Though most investor-owned utilities had vowed to stop disconnecting service, few agreed to reconnect households who lost power before the moratoriums took effect. In northeast Ohio, for example, the investor-owned giant FirstEnergy Corp. left hundreds of households without electricity weeks after it pledged to stop shutoffs, HuffPost reported last month.
House Democrats proposed a nationwide moratorium on utility shutoffs last month as part of the $2.2 trillion stimulus bill that passed. But the provision was stripped from the Senate version. Sens. Ed Markey (D-Mass.), Elizabeth Warren (D-Mass.) and Kamala Harris (D-Calif.) proposed legislation that could be included in the next aid package Congress considers.
But in rural towns like Dayton, draconian policies on utility shutoffs come with an added sting. People are charitable with their neighbors.
“We live in a small country town. Football’s big, softball’s big. We’re not overrun by meth or anything. We don’t have a lot of drugs or crime in our area,” Toni said. “We have a lot of people who help each other out.”
Until she was furloughed, Toni said she donated $30 a month of her paycheck to Helping Hands of Dayton, a nonprofit that provides services to those in need. She never thought of herself as someone who’d need it. But even there, the policies to help with utility bills require applications that take weeks for approval.

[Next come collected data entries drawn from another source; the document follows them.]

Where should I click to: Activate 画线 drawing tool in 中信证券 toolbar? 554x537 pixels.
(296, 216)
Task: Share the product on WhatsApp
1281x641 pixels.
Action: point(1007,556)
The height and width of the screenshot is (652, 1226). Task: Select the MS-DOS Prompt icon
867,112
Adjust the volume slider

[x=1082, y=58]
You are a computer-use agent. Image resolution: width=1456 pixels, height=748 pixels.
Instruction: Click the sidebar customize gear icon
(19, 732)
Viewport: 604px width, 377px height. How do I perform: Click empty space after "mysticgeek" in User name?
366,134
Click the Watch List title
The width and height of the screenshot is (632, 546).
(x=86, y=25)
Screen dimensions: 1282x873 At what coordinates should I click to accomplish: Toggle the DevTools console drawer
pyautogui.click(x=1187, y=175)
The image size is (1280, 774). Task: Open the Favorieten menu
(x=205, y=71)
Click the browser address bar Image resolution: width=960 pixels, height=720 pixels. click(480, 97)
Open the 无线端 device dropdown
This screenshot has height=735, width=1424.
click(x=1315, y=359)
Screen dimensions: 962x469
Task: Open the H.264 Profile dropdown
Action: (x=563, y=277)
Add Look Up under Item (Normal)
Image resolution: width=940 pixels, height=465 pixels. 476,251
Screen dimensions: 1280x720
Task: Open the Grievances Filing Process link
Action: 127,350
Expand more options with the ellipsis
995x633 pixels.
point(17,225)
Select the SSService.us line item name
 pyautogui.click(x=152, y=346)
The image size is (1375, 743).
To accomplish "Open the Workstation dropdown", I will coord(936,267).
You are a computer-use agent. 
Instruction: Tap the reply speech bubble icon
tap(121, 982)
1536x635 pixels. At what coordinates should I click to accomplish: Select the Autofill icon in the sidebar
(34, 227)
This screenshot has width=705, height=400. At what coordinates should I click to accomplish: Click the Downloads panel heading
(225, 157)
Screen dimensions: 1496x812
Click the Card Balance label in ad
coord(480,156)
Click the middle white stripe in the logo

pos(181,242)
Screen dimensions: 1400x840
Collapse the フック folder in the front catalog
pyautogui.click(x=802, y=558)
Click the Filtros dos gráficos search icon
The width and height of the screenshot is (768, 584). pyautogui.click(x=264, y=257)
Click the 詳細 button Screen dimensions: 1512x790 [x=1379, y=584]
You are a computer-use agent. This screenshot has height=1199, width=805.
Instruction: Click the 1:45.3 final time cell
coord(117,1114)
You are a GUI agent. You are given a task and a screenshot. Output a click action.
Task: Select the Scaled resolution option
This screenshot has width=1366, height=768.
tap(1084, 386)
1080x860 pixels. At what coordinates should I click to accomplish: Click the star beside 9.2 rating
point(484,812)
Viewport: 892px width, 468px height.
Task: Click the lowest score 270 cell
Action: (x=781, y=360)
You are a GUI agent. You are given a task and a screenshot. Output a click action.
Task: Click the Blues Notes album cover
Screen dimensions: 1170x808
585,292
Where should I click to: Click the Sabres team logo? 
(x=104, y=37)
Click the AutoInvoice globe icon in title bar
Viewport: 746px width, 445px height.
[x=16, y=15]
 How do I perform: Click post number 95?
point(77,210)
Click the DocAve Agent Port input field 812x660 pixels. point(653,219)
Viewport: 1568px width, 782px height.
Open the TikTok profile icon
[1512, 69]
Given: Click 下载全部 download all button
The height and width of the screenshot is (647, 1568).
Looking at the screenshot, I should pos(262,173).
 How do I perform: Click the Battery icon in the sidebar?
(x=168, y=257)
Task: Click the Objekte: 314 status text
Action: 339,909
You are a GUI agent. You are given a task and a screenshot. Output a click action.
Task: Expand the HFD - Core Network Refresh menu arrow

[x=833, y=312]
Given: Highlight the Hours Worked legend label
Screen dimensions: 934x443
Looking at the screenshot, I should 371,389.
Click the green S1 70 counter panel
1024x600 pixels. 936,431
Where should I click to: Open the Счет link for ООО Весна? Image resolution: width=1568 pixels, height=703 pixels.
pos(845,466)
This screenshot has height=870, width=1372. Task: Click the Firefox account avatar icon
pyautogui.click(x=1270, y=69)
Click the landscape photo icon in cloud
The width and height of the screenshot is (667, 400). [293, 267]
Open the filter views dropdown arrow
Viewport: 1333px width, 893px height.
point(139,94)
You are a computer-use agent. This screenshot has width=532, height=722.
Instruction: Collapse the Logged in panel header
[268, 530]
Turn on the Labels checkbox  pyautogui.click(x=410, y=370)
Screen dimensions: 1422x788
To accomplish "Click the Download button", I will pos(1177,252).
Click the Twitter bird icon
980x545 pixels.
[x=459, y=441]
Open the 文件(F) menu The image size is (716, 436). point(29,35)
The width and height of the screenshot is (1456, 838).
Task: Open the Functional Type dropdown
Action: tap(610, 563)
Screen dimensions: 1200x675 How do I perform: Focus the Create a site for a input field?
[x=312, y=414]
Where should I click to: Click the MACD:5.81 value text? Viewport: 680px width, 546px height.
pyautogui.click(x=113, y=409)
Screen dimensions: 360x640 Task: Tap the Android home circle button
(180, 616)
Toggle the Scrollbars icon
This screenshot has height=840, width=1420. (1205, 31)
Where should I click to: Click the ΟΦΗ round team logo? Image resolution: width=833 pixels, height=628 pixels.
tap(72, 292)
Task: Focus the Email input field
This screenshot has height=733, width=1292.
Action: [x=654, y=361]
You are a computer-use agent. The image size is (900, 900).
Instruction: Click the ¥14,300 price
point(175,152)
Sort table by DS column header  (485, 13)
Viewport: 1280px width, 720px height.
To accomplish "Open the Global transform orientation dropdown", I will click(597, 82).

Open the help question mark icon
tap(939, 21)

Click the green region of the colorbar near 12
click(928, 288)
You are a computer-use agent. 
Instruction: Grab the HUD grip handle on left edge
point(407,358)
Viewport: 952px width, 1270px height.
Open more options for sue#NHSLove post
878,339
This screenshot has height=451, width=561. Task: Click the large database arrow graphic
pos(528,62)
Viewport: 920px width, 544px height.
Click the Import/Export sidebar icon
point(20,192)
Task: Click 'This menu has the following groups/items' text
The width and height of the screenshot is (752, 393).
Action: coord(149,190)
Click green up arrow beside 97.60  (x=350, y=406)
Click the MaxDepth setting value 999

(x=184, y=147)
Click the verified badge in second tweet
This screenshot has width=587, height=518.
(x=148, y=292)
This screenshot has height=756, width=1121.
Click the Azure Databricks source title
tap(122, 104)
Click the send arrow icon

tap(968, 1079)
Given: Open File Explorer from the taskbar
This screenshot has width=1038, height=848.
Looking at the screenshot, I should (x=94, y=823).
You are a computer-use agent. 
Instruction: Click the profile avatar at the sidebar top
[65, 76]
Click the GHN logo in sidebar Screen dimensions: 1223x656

On Thursday, Toni was scrambling to buy herself more time. She offered to pay Dayton Electric her last $100, hoping she could pay down some of the bill and make the rest up later with her unemployment or federal stimulus check―whichever one came first. The utility, she said, balked at the offer.
“They labeled me as, like, ‘You’re one of the ones waiting on a stimulus check?'” she said. “I said, ‘No, I work for TVA power. We’re furloughed. I don’t receive any assistance and I’m a single mom. I work. I own a home. It’s not just people who are low income.”
She sighed. “When the country closes down, it’s hard. You’re no different than nobody else. And, look: If I’m struggling, I’m sure there’s someone worse than me who’s really struggling. We should have compassion for one another.”
On April 11, Toni told HuffPost that readers who contacted her on Saturday after this story was published have donated enough money to cover her bill.